PASSAGE SHOWN START
Transition at Graham

Emily Lynn Osborn, associate professor in history, will serve as interim dean of the Graham School of Continuing Liberal and Professional Studies, the center of lifelong learning at UChicago. She succeeds Stuart Flack, who left the University in April. Osborn, a codirector of the Committee on African Studies and a 2016 recipient of the Quantrell Award for Excellence in Undergraduate Teaching, chairs Graham’s faculty board.

STEM scholarships

College third-years Spencer DembnerVennela Mannava, and Thomas Propson are among 396 students nationally to receive 2020 Barry Goldwater Scholarships, a top honor for undergraduates in mathematics, engineering, and the natural sciences. The scholarships of up to $7,500 fund students during their final year of undergraduate study. Dembner is majoring in mathematics, Mannava in chemistry, and Propson in physics and computer science. All plan to pursue graduate degrees.

Service learning

College third-years Kristen Busch and Rodrigo Estrada received Harry S. Truman Scholarships, which provide up to $30,000 for students embarking on careers in public service. Busch plans to pursue a joint JD/MPP and study economic, technology, and disability policy; Estrada will seek a JD/PhD and hopes to become an advocate for underserved communities along the US-Mexico border. Both are joint BA/MA students in economics and international relations.

Early contributions

Three UChicago assistant professors have earned Sloan Research Fellowships, which recognize early-career scientists’ potential to make substantial contributions to their fields: A. Murat Eren (medicine) studies microbial lifestyles in habitats from oceans to the human gut; Raymond Moellering (chemistry) develops chemical tools and technologies to understand how molecular information is communicated by proteins within and between cells, with an eye toward intervening in human disease; and Sebastian Hurtado-Salazar (mathematics) works in the area of topology, the study of shapes and spaces. They are among the 126 recipients of the two-year research fellowships in 2020.

Guggenheim fellows

Five UChicago scholars received 2020 Guggenheim Fellowships: Mark Philip Bradley, the Bernadotte E. Schmitt Distinguished Service Professor of International History; Diane Brentari, PhD’90, the Mary K. Werkman Professor of Linguistics; Patrick Jagoda, professor of English; Tahera Qutbuddin, professor of Arabic literature; and Catherine Sullivan, associate professor of visual arts. They were selected “on the basis of prior achievement and exceptional promise,” the John Simon Guggenheim Memorial Foundation said in its April 8 announcement, and are among 175 fellows this year.
PASSAGE SHOWN END
TASK 1: List the five UChicago scholars who received 2020 Guggenheim Fellowships, according to the news briefs above.
TASK 2: In the news briefs above, who did Emily Lynn Osborn succeed at the Graham School?
RECORDS SHOWN START
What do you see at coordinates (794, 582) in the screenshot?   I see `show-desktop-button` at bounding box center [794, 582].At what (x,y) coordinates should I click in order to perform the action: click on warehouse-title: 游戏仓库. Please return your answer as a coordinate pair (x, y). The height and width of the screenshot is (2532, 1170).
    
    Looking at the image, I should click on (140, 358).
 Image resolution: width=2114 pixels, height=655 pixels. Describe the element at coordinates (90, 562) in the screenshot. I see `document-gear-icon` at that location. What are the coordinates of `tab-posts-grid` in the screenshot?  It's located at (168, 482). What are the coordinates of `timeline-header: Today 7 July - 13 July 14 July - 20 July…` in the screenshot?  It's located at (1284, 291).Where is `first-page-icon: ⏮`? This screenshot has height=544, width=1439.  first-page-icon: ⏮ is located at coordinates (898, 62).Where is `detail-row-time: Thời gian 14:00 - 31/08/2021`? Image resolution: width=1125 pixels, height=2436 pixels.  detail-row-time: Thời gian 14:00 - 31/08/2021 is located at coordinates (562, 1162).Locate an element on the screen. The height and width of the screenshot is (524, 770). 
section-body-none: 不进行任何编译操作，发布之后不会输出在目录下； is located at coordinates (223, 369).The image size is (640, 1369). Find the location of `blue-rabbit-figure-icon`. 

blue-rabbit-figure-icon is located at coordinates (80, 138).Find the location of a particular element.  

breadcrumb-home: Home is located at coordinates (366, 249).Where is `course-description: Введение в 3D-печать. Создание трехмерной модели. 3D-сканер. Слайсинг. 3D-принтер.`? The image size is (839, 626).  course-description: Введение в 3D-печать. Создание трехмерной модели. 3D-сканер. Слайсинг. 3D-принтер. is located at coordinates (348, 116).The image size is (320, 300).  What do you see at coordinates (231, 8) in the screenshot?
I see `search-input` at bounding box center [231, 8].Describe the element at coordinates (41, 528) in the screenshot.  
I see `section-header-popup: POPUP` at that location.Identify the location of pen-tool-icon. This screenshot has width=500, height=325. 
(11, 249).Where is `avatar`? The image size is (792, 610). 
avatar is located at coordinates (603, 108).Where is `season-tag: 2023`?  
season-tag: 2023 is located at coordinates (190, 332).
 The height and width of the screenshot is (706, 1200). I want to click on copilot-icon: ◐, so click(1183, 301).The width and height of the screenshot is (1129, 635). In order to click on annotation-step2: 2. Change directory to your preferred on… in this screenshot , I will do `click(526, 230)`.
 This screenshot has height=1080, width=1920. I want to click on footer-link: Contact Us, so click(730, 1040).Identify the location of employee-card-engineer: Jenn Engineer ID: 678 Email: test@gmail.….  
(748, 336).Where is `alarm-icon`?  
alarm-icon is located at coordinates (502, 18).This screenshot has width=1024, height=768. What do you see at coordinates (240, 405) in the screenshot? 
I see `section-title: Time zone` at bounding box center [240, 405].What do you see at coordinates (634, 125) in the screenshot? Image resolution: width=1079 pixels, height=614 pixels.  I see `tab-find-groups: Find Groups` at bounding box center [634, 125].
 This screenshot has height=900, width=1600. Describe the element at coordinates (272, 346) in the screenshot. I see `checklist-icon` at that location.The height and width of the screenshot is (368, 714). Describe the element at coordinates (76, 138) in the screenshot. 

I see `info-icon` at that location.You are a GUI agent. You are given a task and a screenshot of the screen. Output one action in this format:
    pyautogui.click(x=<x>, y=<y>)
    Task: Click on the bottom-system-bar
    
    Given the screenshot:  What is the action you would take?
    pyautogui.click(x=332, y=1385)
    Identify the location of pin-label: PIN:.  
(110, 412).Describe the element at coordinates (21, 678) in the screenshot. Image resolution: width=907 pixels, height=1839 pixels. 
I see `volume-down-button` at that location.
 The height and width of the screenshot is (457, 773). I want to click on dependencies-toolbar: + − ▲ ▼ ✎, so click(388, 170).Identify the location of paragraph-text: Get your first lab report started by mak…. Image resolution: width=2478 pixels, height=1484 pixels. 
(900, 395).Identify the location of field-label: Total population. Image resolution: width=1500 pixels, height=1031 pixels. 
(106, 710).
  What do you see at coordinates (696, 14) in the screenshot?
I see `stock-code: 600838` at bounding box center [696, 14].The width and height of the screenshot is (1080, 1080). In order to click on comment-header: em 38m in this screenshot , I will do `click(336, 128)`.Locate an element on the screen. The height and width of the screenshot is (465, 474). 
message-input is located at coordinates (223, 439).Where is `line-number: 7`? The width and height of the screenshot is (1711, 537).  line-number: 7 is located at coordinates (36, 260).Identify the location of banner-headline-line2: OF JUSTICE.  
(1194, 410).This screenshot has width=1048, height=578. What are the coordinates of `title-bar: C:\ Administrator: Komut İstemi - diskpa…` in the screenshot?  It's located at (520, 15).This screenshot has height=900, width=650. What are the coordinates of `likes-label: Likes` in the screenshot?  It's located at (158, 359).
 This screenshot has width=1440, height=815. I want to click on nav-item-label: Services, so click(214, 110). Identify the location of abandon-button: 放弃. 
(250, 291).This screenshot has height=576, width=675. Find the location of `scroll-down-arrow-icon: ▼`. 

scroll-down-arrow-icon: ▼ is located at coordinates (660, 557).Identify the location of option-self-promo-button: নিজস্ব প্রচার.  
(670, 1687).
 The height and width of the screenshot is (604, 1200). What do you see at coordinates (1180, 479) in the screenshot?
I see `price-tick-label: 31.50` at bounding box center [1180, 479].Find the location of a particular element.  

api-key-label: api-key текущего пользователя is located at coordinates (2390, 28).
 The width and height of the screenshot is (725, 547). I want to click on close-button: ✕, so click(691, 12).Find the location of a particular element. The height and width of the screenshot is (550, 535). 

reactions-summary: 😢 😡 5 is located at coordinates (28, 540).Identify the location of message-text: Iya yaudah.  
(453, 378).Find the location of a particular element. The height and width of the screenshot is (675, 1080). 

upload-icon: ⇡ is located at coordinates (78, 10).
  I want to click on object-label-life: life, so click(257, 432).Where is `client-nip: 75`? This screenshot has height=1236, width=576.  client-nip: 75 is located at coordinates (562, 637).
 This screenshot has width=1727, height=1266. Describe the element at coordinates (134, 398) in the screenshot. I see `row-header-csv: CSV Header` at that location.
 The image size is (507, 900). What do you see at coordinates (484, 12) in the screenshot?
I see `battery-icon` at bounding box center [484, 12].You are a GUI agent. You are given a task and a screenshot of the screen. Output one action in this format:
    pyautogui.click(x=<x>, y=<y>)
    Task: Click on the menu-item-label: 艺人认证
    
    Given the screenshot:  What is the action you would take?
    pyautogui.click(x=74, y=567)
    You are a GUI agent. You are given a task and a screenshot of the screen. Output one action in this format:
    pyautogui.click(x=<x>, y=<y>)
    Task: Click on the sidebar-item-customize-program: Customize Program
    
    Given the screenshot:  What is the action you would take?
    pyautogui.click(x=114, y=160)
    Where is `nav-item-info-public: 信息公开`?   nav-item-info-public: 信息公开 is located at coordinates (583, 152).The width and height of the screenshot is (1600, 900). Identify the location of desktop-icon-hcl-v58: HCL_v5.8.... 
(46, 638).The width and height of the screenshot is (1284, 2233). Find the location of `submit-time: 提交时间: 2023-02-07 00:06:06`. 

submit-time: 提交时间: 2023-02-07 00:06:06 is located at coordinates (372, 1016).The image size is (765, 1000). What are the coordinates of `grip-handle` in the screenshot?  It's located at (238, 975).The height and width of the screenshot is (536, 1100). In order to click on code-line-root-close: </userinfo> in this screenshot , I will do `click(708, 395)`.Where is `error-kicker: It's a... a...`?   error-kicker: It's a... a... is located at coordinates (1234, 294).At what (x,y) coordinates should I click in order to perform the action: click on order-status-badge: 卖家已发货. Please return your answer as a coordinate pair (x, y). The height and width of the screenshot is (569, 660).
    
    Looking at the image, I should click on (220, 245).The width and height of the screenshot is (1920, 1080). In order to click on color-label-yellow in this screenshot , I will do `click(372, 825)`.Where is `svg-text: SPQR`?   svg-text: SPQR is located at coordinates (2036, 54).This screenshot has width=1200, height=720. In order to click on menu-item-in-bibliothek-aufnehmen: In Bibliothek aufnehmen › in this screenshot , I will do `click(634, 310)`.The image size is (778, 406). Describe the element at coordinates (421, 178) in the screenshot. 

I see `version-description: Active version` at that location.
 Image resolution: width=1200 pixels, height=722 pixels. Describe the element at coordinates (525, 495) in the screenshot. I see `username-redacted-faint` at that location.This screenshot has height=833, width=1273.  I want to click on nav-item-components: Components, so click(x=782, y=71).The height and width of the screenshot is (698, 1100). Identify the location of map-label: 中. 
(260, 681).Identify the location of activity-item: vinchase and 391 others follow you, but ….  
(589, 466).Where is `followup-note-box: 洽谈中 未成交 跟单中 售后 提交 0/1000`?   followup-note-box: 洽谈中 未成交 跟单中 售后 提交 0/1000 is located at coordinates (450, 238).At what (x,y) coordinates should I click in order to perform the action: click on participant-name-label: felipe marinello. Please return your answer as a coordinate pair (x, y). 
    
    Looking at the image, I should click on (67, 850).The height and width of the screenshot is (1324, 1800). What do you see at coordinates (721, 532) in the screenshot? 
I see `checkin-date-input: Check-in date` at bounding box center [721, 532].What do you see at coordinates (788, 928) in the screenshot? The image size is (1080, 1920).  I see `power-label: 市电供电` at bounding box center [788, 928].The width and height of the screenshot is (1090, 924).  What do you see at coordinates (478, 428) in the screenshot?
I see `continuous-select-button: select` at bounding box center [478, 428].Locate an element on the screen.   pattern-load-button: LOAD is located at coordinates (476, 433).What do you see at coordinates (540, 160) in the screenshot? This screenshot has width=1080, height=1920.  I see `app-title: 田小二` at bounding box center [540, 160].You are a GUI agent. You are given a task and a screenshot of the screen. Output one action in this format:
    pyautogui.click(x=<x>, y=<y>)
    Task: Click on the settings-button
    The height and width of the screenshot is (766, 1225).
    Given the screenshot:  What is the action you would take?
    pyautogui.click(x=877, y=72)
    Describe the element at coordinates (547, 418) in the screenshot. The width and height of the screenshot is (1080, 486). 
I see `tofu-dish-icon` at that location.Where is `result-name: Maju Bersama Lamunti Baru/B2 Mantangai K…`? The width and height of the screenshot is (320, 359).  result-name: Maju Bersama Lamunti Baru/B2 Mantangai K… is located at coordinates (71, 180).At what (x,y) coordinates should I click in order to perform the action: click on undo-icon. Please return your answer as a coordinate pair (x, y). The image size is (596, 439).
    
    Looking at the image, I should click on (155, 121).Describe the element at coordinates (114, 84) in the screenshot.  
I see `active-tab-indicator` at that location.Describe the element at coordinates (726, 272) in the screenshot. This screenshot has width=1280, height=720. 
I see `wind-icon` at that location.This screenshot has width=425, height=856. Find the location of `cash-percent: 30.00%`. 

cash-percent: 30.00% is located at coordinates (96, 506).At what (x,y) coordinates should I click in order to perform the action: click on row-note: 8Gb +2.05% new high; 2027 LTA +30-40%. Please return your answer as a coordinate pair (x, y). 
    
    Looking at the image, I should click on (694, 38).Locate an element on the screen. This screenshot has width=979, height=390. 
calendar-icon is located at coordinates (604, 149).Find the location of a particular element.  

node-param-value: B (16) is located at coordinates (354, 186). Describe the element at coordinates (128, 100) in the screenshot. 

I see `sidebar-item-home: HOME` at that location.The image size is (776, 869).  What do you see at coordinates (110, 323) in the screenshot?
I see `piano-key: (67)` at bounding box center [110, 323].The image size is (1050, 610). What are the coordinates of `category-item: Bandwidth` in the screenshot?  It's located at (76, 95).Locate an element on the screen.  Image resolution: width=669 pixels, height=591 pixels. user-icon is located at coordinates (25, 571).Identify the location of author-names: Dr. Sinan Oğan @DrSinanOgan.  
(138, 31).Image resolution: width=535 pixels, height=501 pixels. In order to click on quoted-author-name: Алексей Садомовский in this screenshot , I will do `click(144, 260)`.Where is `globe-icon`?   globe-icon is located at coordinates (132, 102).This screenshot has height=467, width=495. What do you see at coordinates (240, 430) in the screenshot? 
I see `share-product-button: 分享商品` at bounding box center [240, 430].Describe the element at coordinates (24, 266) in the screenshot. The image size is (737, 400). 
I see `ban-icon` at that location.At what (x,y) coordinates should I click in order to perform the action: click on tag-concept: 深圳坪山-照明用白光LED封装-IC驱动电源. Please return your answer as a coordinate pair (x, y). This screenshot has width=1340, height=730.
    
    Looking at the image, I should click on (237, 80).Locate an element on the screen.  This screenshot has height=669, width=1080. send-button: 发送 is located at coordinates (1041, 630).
RECORDS SHOWN END
TASK ANSWER 1: Mark Philip Bradley, Diane Brentari, Patrick Jagoda, Tahera Qutbuddin, Catherine Sullivan

TASK ANSWER 2: Stuart Flack